- [Problem to solve]:
State how many lines in the data below contain the string "height", with case counting, and give only that number.

┌──

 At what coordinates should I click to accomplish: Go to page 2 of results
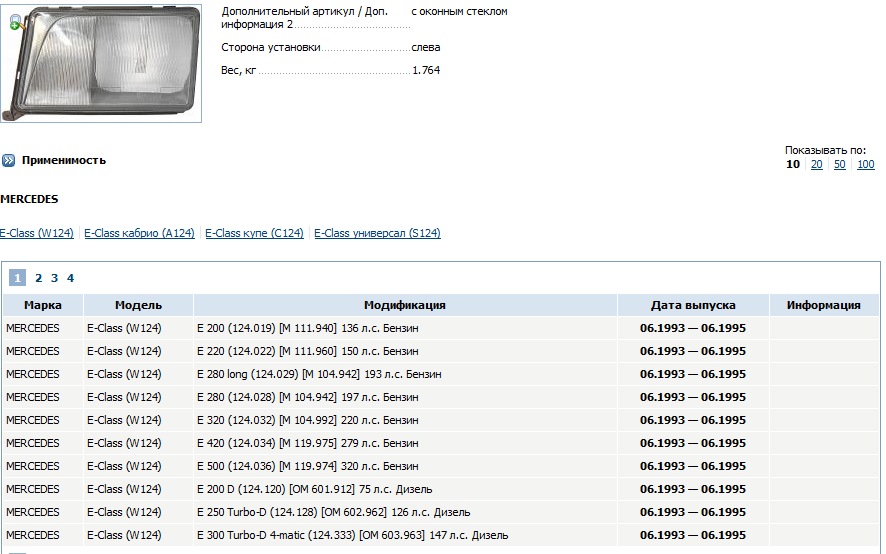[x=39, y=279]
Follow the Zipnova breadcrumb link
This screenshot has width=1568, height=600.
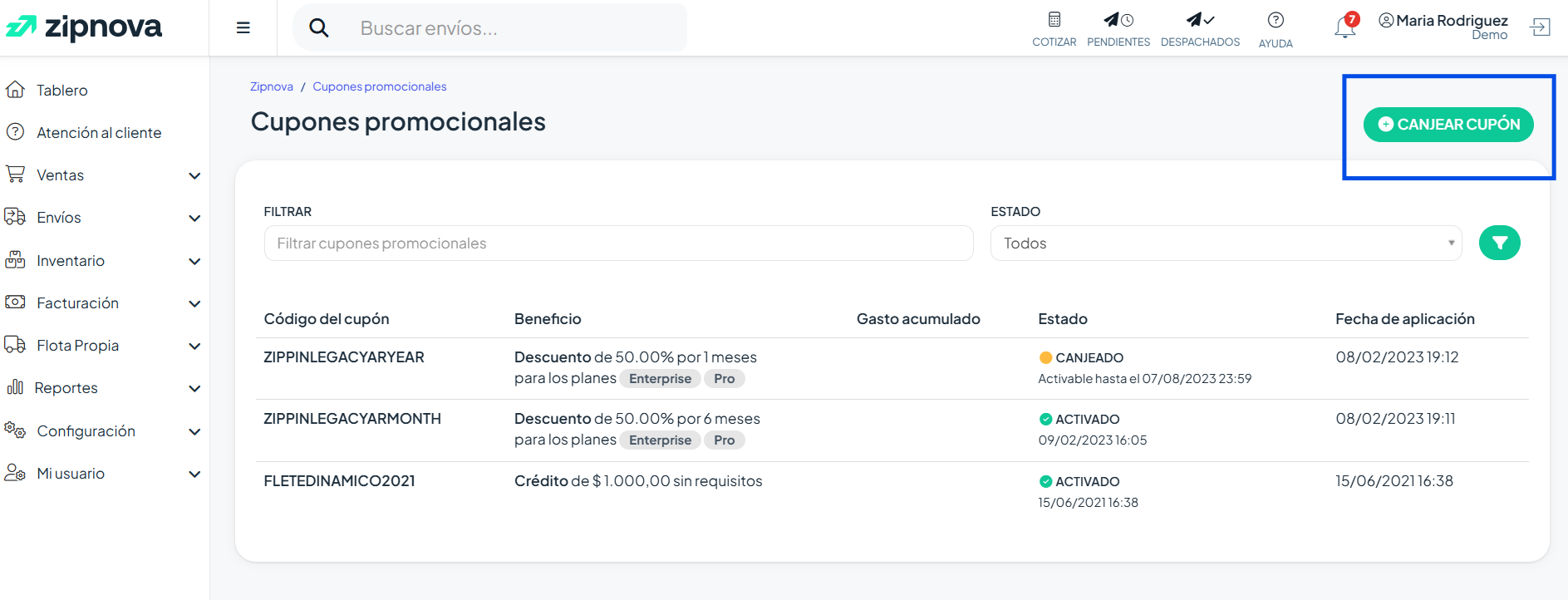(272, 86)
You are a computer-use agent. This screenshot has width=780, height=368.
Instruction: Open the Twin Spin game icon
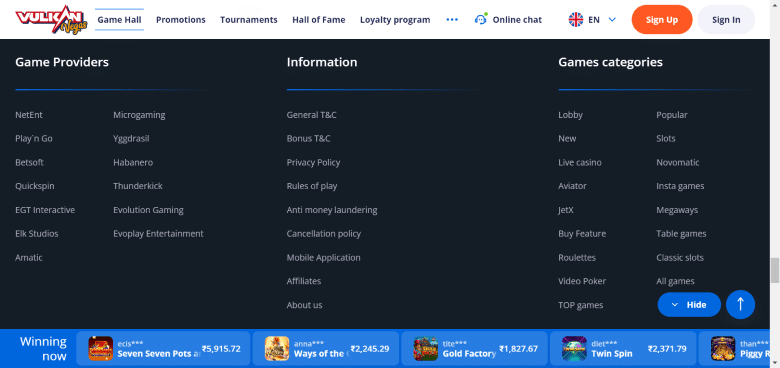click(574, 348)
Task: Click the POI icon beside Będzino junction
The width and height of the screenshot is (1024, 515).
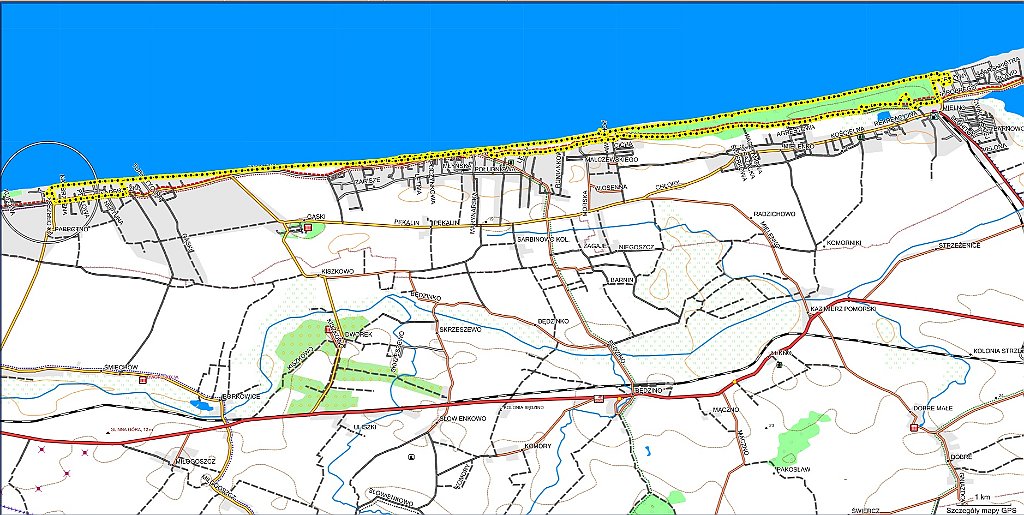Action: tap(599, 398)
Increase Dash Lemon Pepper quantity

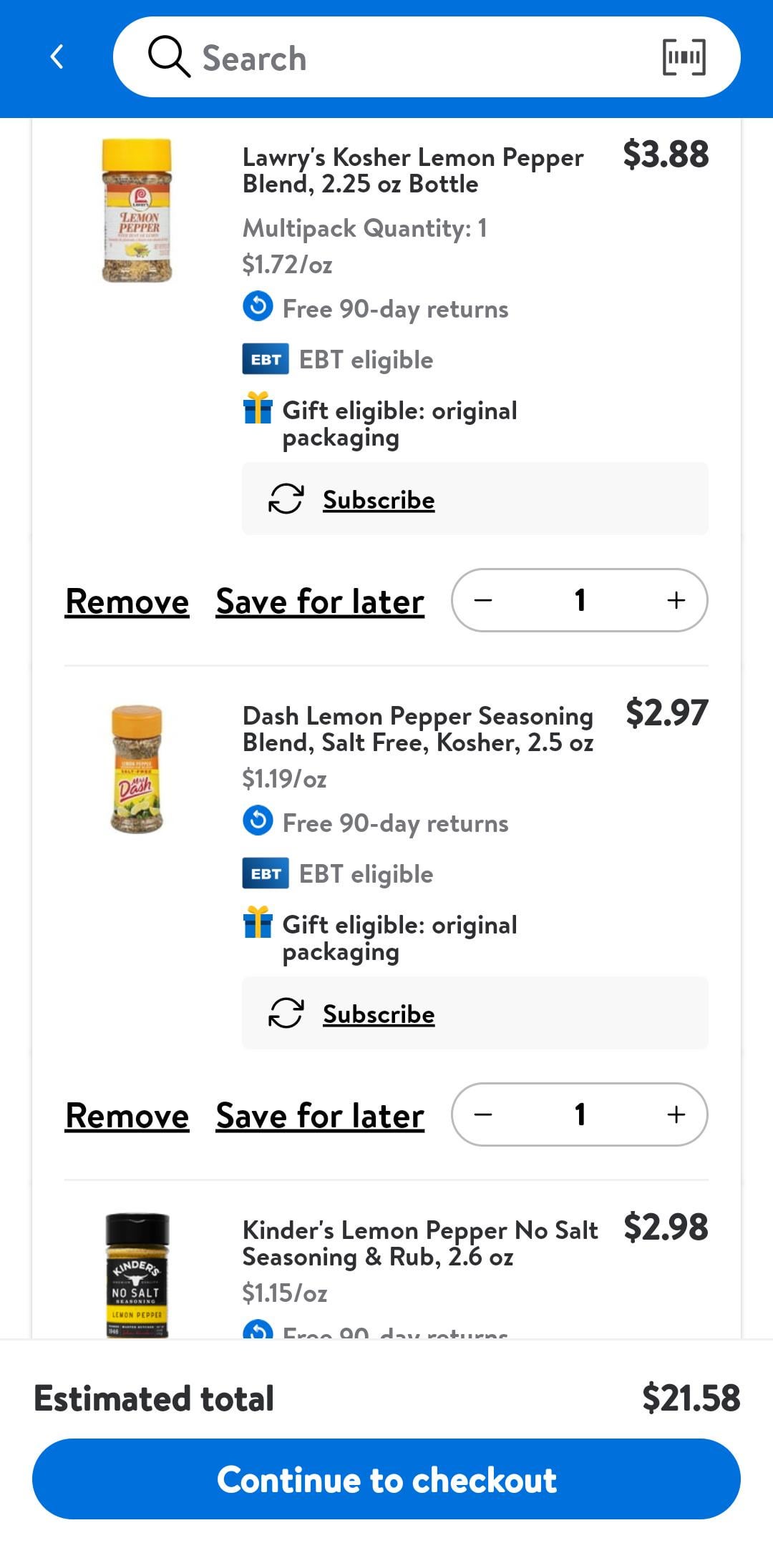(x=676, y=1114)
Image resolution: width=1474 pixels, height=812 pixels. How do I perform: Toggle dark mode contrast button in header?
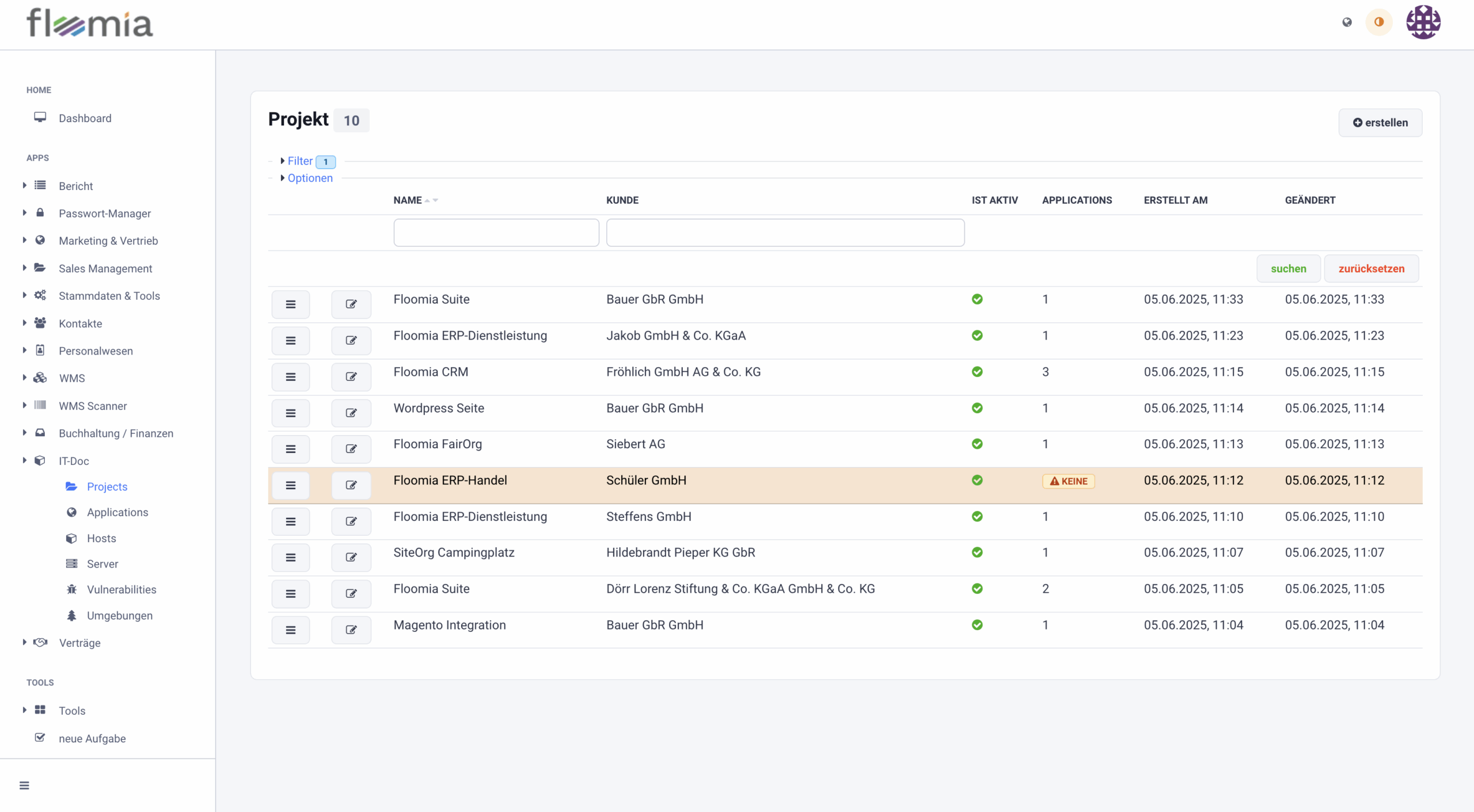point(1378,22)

└──

- [Output of the task]:
4